United States ex rel. Potash v. District Director of Im. and Nat.

Decision Date03 August 1948
Docket NumberNo. 206,Docket 20948.,206
Citation169 F.2d 747
PartiesUNITED STATES ex rel. POTASH v. DISTRICT DIRECTOR OF IMMIGRATION AND NATURALIZATION AT PORT OF NEW YORK.
CourtU.S. Court of Appeals — Second Circuit

Pressman, Witt & Cammer, of New York City (Lee Pressman, Carol King, Nathan Witt, Harold I. Cammer, Bella S. Abzug, and Ralph Shapiro, all of New York City, of counsel), for appellant.

John F. X. McGohey, U. S. Atty., of New York City, (David McKibbin and Harold J. Raby, Asst. U. S. Attys., and Robert A. Vielhaber, Atty., U. S. Dept. of Justice, Immigration & Naturalization Service, all of New York City, of counsel), for appellee.

Before AUGUSTUS N. HAND, CHASE, and CLARK, Circuit Judges.

AUGUSTUS N. HAND, Circuit Judge.

The relator Potash was arrested on March 1, 1948, and placed in the custody of the Director of Immigration and Naturalization at Ellis Island, pursuant to a warrant charging that he was in the United States in violation of the immigration laws and subject to deportation as a member of and affiliated with an organization that advocates the overthrow by force and violence of the Government of the United States. Pursuant to the direction of the Attorney General no bail was fixed. The warrant ordered the Director of Immigration to grant Potash a hearing so as to enable him to show cause why he should not be deported according to law. On March 2, 1948 he applied for a writ of habeas corpus in a petition which the District Court dismissed.

________

**TASK OBJECTIVE:**
Copy out the court opinion excerpt above in full, word for word, including its header lines.

**RAW DATA:**
________

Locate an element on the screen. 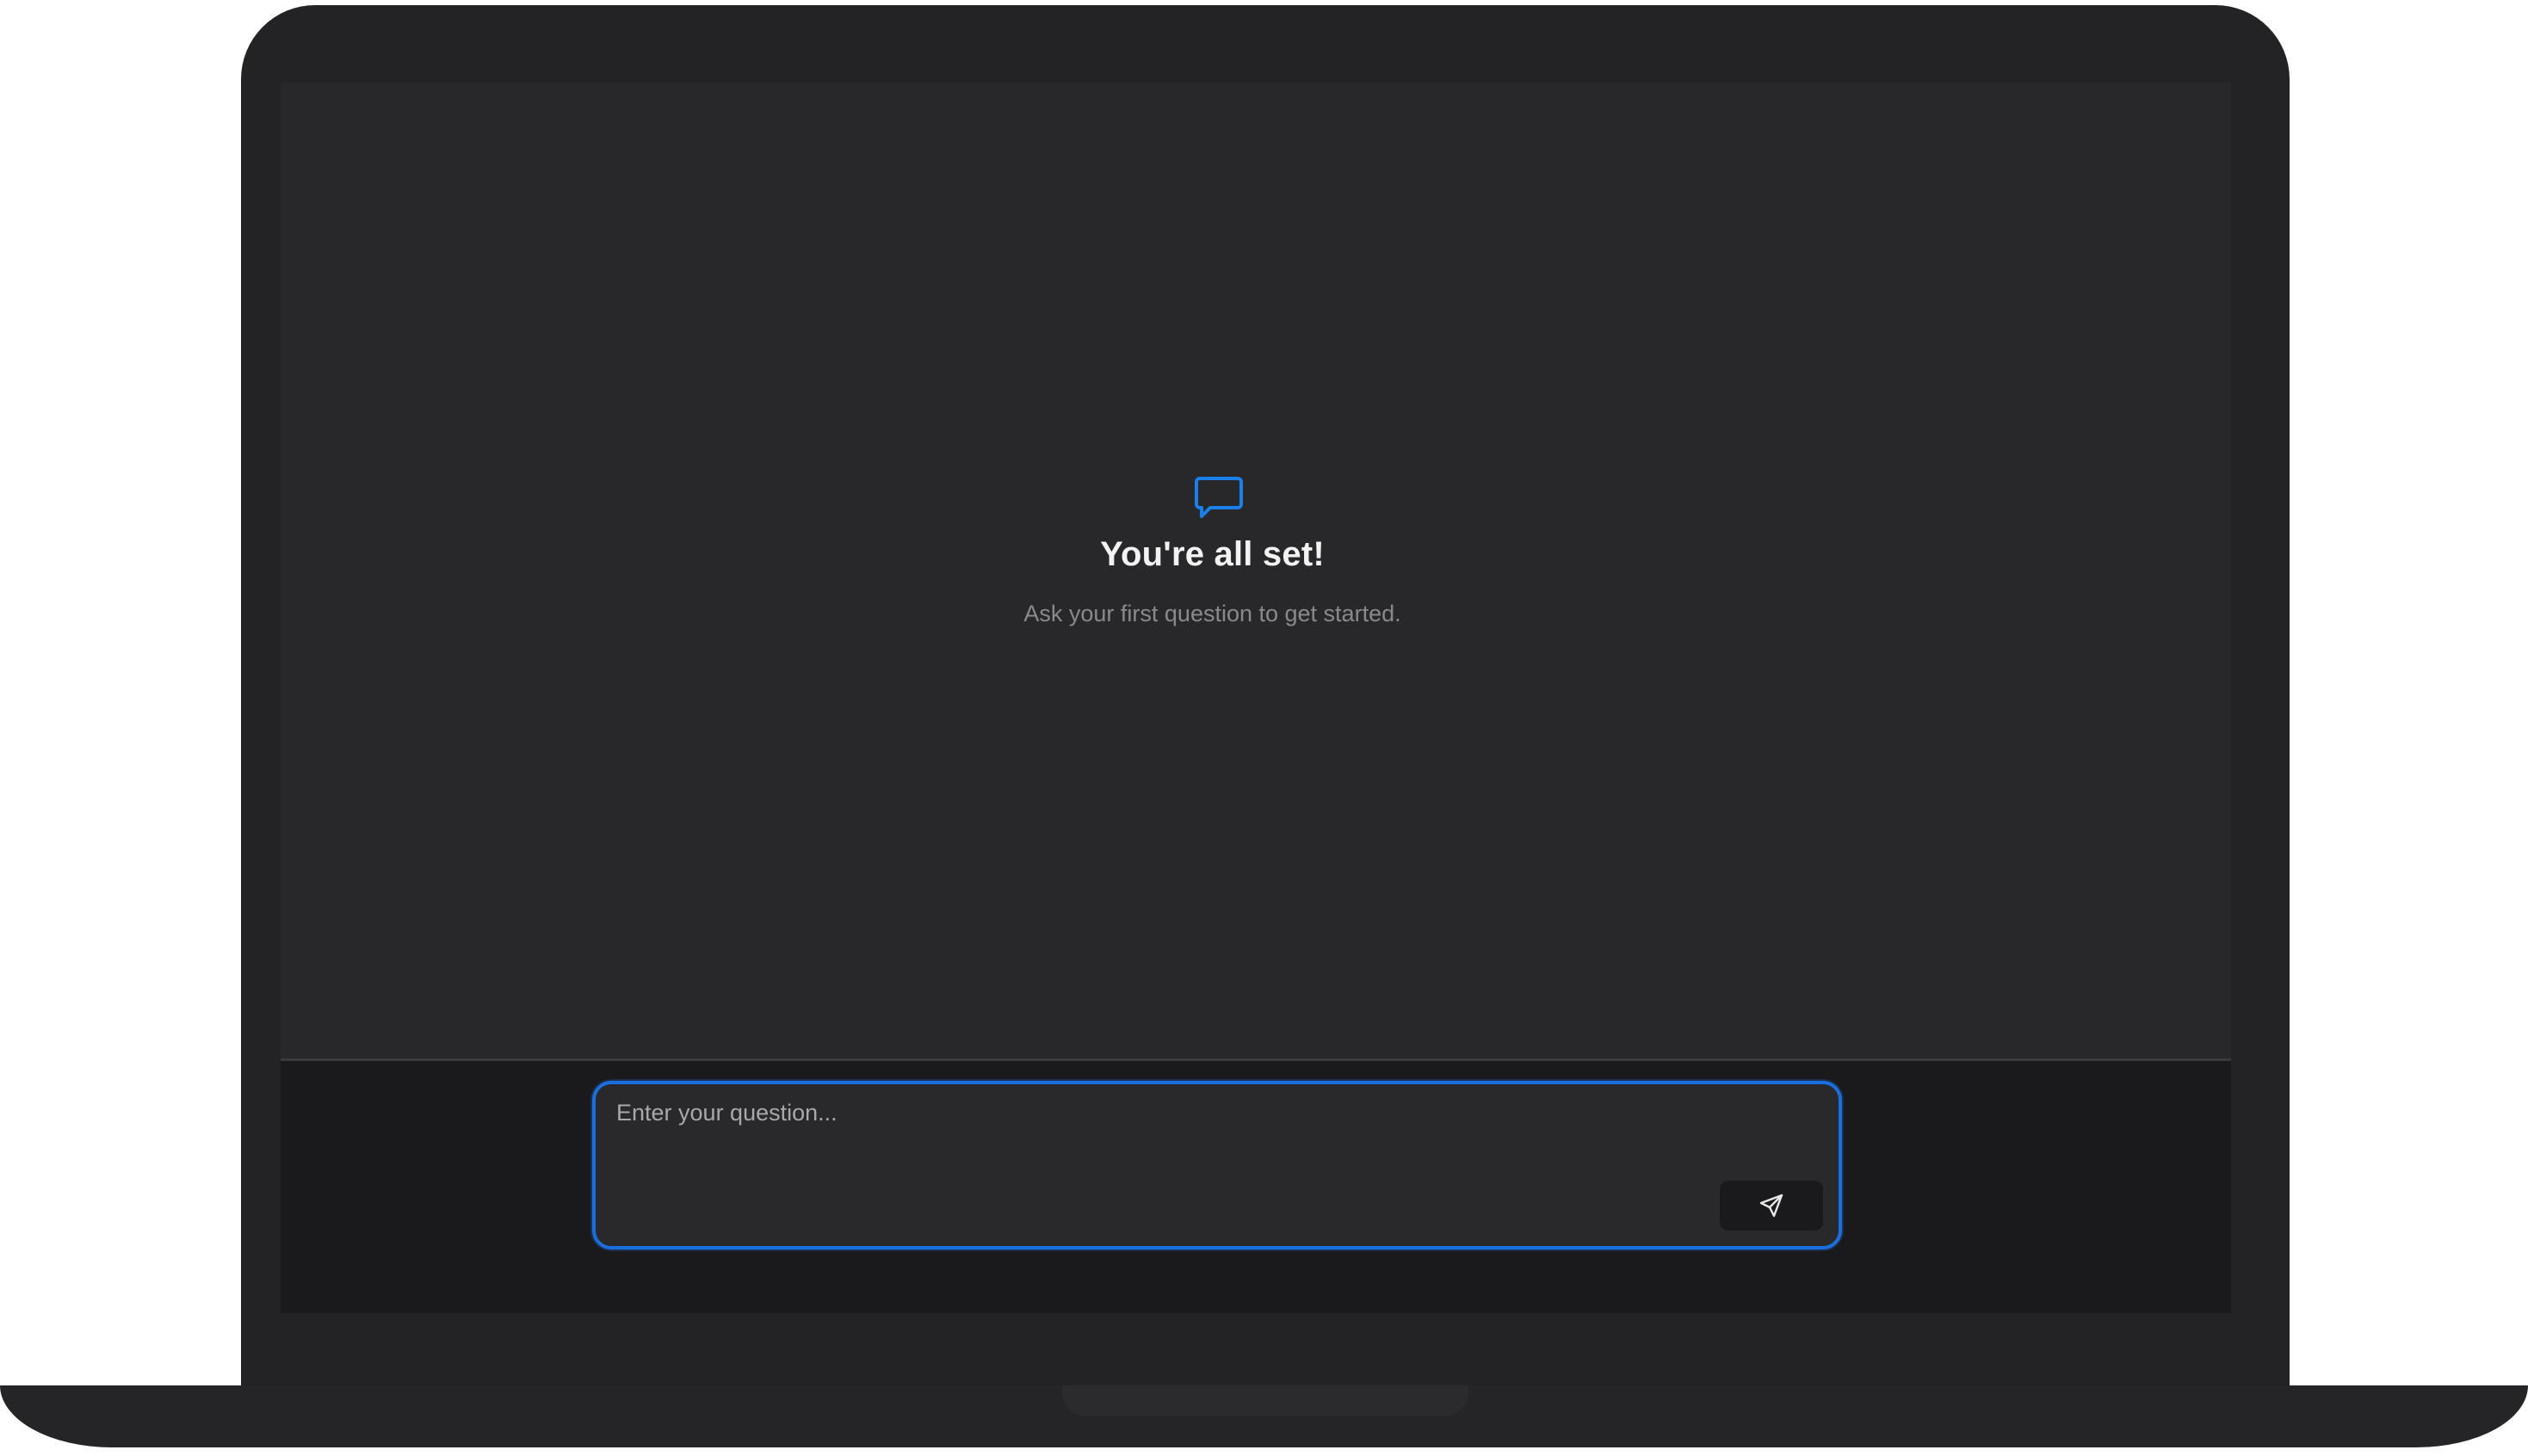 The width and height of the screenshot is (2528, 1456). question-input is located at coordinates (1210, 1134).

________

**THE COMPLETED TASK:**
United States ex rel. Potash v. District Director of Im. and Nat.

Decision Date03 August 1948
Docket NumberNo. 206,Docket 20948.,206
Citation169 F.2d 747
PartiesUNITED STATES ex rel. POTASH v. DISTRICT DIRECTOR OF IMMIGRATION AND NATURALIZATION AT PORT OF NEW YORK.
CourtU.S. Court of Appeals — Second Circuit

Pressman, Witt & Cammer, of New York City (Lee Pressman, Carol King, Nathan Witt, Harold I. Cammer, Bella S. Abzug, and Ralph Shapiro, all of New York City, of counsel), for appellant.

John F. X. McGohey, U. S. Atty., of New York City, (David McKibbin and Harold J. Raby, Asst. U. S. Attys., and Robert A. Vielhaber, Atty., U. S. Dept. of Justice, Immigration & Naturalization Service, all of New York City, of counsel), for appellee.

Before AUGUSTUS N. HAND, CHASE, and CLARK, Circuit Judges.

AUGUSTUS N. HAND, Circuit Judge.

The relator Potash was arrested on March 1, 1948, and placed in the custody of the Director of Immigration and Naturalization at Ellis Island, pursuant to a warrant charging that he was in the United States in violation of the immigration laws and subject to deportation as a member of and affiliated with an organization that advocates the overthrow by force and violence of the Government of the United States. Pursuant to the direction of the Attorney General no bail was fixed. The warrant ordered the Director of Immigration to grant Potash a hearing so as to enable him to show cause why he should not be deported according to law. On March 2, 1948 he applied for a writ of habeas corpus in a petition which the District Court dismissed.